Aus der zweiten Halfte der 1980er Jahre stammen auch die im Ludwig Forum gezeigten Frühwerke - der rasterartige Zeichenbogen „Urzeala etwa oder die durch Fotosequenzen dokumentierten Performance-Aktionen jener Jahre im ländlichen Raum rund um die Großstadt Uradea. Material, das keiner staatlichen Kontrolle jener Zeit standgehalten hatte, sagt die Kuratorin.
Schwarze Filzmarker und der kritisch-ironische Blick auf politische und gesellschaftliche Entwicklungen — das sind seit den 1990er Jahren die Standardutensilien im Gepäck Perjovschis. Die Aachener Werkschau zeichnet das Werden des heutigen „Journalistischen Kommentators“ (Perjovschi über Perjovschi) nach, dessen einfache, oft sozialkritische, bisweilen radikale und nicht zuletzt global verständliche Bildsprache sich auch aus dem Wunsch nach Emanzipation vom Realismus der einstigen künstlerischen Obrigkeitsschule Rumäniens entwickelte.
„Perjovschi hat sich früh dem staatlichen Kontrollblick entziehen wollen“, sagt Lagler. „Dazu gehörte auch die Abkehr von aufwendiger Malerei und Farbigkeit hin zu einer reduzierten künstlerischen Bildsprache, einer regelrechten Kommunikationsstrategie.“ Und die kommt selten ohne explizite Botschaft aus — bis heute, wie die aktuelle Arbeit Perjovschis belegt: Sein „Virus Diary“ wird in Aachen laufend ergänzt und belegt anschaulich den unbedingten Bezugswillen zu aktuellen Entwicklungen, in diesem Fall zur Corona-Situation.

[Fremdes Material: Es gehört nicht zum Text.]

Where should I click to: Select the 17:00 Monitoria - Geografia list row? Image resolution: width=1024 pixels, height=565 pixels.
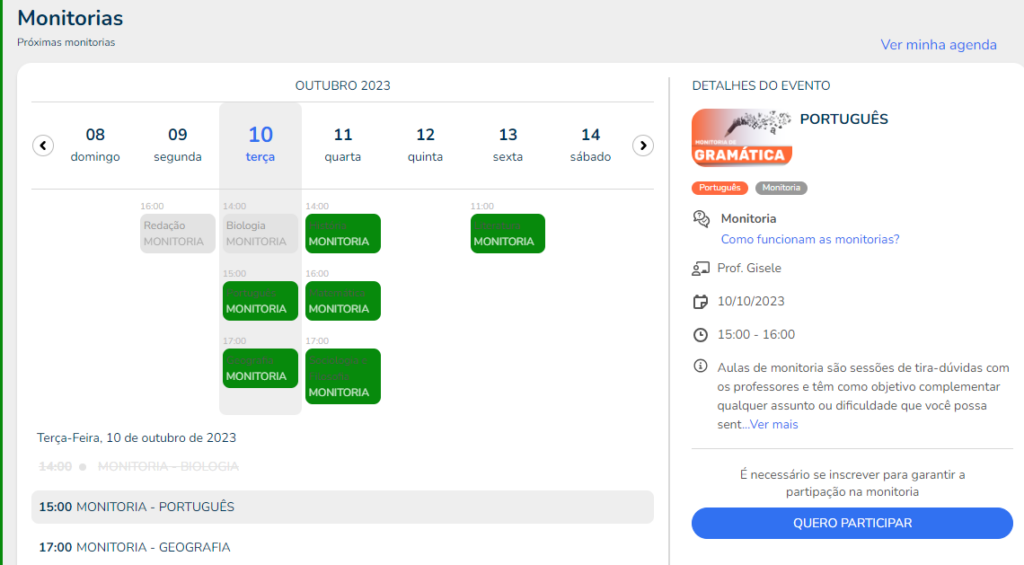(342, 547)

5000 geschichtete Notizzettel
Ein weiteres Schlüsselwerk hat derweil die kürzeste Reise hinter sich: „Anthropotek“, eine im Jahr 1992 entstandene künstlerische Selbstbefragung auf 5000 geschichteten Notizzetteln, gehört seit 1996 zum hauseigenen Bestand. Außerdem ist ein Live-Auftritt angedacht: „Der Plan ist, dass er noch im März zu uns kommt und eine große Wandarbeit gestaltet“, sagt Annette Lagler. Bei seiner Rückkehr wird der 59-Jährige mit einem Zeugnis des eigenen Schaffens konfrontiert. Perjovschis knapp 300 Quadratmeter große Kreide-Wandarbeit „Recession“ ziert seit 2008 Wände im Ludwig Forum. Der Bestand ist vertraglich gesichert, „er könnte jetzt nicht einfach alles wegwischen“, sagt Kuratorin Annette Lagler mit eher gespieltem Ernst. Wichtig sei, dass er überhaupt kommen könne. \ alba
bis 6.6.: „Dan Perjovschi - Drawing The World“
Ludwig Forum für Internationale Kunst
Pro Zeitfenster von zwei Stunden sind 25 Besucher zugelassen.